Published: 18/04/2002, Volume II2, No. 5801 Page 20

The place of learning disability services in the NHS has been hotly contested since the mid1960s, when a series of public scandals in NHS institutions revealed extensive ill-treatment and neglect in overcrowded surroundings.

The push for community-based services run by local authorities began with the 1971 white paper, Better Services for the Mentally Handicapped, and gathered pace with the then controversial 1979 Jay report, which called for an end to long-stay care in NHS hospitals.

As the vision of the Jay report gradually took shape over the 1980s and 1990s, the battle between the 'medical' and 'social' models of learning disability seemed to have been firmly settled in favour of the latter.

Things seem more confused now, however, with two policy imperatives pulling in different directions.On the one hand, the recent white paper on learning disability, Valuing People, is based on a set of inter-related principles which underpin a strong social model - recognition of rights as citizens, social inclusion in local communities, choice in daily lives and real opportunities to be independent.Achieving these aims is acknowledged to require a wide range of bodies to work in partnership - social care, education, employment, housing, leisure, social security and health among them.

The NHS, then, is merely one among many players in this approach - and by no means the most important. Indeed, where the health role is discussed in the white paper, it is more about appointing a health facilitator to deliver a health action plan than contributing 'specialist' services.

The policy pulling in the contrary direction is the encouragement, tacit or otherwise, to NHS trusts to strengthen their position as specialist providers of care for mental health and learning disability. Sometimes these will be existing NHS trusts which - with the loss of community health services to primary care trusts - need both responsibilities to remain viable, thereby once again creating confusion in the public mind about two distinct conditions.

To secure a critical mass, formerly separate trusts are also merging over a wider geographical area to deliver 'specialist' care, shifting decisionmaking further from where people live. And now the health secretary is urging the creation of more care trusts, with mental health and learning disability seen as suitable client groups to be placed under an expanding NHS umbrella. This contradiction is a nonsense. Clarity is badly needed, or people with a learning disability will be the losers.

If the primacy of the socially inclusive model is taken as given, the first implication is that a wide range of partners is needed, and these arrangements need to encompass all aspects of a person's aspirations - an education, a job, a home, a decent income, some close relationships.

The second implication is that the partnership must place the person with the learning disability at the centre. This suggests a complex web of organisations and individuals working together - not an oldfashioned partnership axis of health and social services - and certainly not an NHS lead.
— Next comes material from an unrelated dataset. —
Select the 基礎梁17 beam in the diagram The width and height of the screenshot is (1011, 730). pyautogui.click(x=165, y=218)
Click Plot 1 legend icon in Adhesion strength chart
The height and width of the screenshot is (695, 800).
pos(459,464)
Significantly, Valuing People gives local authorities the lead in ensuring partnership-working becomes a reality at local level - and given the scope of their planning, commissioning and providing remit, this seems appropriate. In principle, the learning disability joint investment plan (JIP) should provide the right sort of vehicle for pulling relevant partners' contributions together, though an evaluation of the first round of JIPs found many to have narrow partnerships limited to social services and the NHS.

1For the future, much will depend on the new learning disability partnership boards, for which councils again have been given the lead.The boards are expected to operate within the framework of local strategic partnerships - again, a local authority-led initiative.

Where specialist trusts exist, boards will have to play a part.

Boards will review the role of community learning disability teams and encourage staff to deliver support via 'managed networks'.

These strong collaborative requirements, the interlocking model of practice and the socially-inclusive values and principles make the very idea of specialist NHS organisations for learning disability look distinctly out of kilter.

Far better for NHS staff to move to PCTs, and from that base to be engaged in a variety of lead commissioning, integrated provider and pooled budget arrangements with other agencies.Anything less would be a step back to the 1960s. l


1Swift P. An Evaluation of Learning Disability Joint Investment Plans.

London: King's College, 2001.

Bob Hudson is principal research fellow, Nuffield Institute for Health, Leeds University.